Work to complete
Show every line below where "text" appears.

Data
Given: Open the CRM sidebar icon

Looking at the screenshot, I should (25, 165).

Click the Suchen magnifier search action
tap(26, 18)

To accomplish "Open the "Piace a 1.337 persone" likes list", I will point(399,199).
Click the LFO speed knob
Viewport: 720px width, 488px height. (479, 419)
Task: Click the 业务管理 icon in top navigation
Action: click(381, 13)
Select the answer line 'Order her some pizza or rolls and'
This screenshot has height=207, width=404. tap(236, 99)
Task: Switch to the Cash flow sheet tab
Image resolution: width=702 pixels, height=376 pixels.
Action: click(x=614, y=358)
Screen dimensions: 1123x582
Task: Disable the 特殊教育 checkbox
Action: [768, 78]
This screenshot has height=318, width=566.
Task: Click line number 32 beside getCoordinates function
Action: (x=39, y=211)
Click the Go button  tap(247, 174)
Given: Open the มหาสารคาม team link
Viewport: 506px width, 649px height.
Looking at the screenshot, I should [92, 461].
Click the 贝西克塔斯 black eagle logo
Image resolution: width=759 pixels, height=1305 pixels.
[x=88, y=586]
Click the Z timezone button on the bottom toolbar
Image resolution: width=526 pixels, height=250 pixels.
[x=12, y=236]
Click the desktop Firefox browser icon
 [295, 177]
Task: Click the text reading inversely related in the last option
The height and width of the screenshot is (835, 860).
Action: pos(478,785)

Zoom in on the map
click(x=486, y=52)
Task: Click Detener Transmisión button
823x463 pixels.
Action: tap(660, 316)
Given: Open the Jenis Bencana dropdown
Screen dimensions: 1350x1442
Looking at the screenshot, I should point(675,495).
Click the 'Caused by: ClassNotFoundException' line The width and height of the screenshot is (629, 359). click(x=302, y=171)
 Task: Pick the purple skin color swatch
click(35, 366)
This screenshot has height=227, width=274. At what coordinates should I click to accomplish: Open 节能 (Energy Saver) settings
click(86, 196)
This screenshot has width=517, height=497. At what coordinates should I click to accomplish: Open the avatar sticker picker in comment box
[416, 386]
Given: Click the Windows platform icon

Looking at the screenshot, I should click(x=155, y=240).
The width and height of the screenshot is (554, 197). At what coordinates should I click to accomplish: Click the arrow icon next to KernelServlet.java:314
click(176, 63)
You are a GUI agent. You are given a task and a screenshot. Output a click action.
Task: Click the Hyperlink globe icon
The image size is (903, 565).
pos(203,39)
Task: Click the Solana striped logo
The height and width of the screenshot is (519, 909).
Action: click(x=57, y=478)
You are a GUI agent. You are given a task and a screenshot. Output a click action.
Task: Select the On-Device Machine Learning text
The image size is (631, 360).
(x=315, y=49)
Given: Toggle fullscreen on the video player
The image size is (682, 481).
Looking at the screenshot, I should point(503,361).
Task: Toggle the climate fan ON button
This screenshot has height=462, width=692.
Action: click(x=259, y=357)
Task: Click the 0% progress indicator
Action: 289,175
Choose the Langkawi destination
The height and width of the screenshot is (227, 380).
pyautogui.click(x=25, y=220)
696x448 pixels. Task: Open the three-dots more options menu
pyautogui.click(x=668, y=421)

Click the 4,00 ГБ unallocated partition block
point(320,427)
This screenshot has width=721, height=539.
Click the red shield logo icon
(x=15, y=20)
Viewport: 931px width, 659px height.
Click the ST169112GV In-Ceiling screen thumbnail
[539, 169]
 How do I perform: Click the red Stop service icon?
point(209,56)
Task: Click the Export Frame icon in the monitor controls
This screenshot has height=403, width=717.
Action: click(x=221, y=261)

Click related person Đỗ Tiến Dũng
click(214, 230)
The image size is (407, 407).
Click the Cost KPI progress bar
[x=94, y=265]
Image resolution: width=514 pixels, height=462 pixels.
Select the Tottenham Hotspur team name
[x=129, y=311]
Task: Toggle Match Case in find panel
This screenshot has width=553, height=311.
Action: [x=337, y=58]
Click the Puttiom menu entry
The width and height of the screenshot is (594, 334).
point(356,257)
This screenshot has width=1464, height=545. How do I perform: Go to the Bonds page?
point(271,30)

Finished task
Task: Click the text reading inversely related in the last option
Task: Select the On-Device Machine Learning text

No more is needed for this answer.